With such a growth in awareness, one would expect that gluten-free options would become available to students. The UFV cafeteria offers a wide array of food, including sandwiches, wraps and baked goods – most of which are made with wheat. Because CD is caused by an intestinal reaction to the gluten protein in wheat (as well as in rye, barley and triticale) this significantly affects what cafeteria products a student living with CD is able to consume.
Tamara C., a UFV student who has CD, found the apparent lack of gluten-free cafeteria food “a little disappointing.”
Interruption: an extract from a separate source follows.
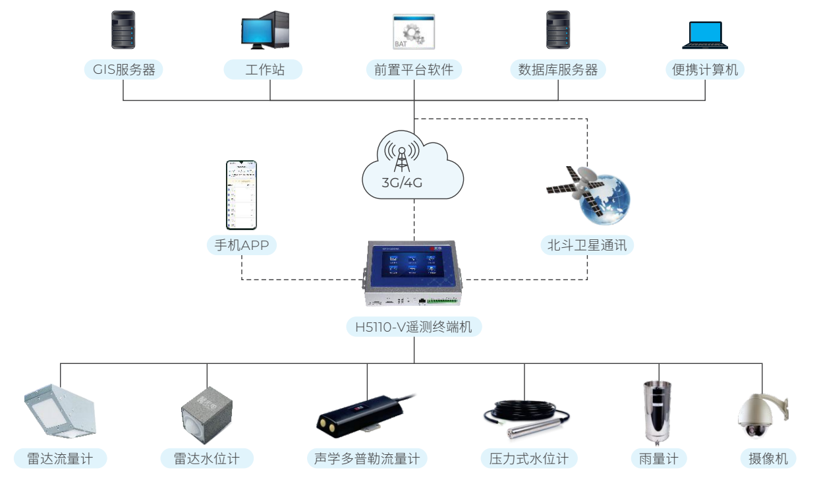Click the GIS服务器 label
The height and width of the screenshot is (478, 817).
point(123,70)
“There’s a lot of options out there for people with Celiac, and those options are exactly what makes life with the disease a lot more convenient. When there are no options, there’s really no choice but to make other arrangements. I sometimes wish I could just buy myself a gluten-free meal at school, but I have to bring one from home that I’ve made myself,” she continued.
Fowler emphasized that gluten-free options (as well as options accommodating many other heath or religious dietary requirements) are certainly available to UFV students if they make their needs known. “The campus and healthcare divisions within Sodexo are merged…so we can draw on some of our healthcare strengths,” he explained. Since signing with a new vendor, many Celiac-friendly food options have become potentially available to the cafeteria, including a pizza with a gluten-free crust – all students living with CD have to do to get their needs met is to make them known.
Fowler expressed that he was very open to accommodating Celiac-affected students on the levels of both variety and price. “I don’t think it’s fair, because people have Celiac, that they should be penalized on a price basis,” he noted.
Fowler invited students who require special dietary accommodations to contact him personally with any questions, concerns, or requests they may have regarding their food options at UFV. “That’s our job. We’re here to meet needs,” he stated. “Even if there is one person [affected by CD], and they want to eat here, I’m going to find a way of feeding them.”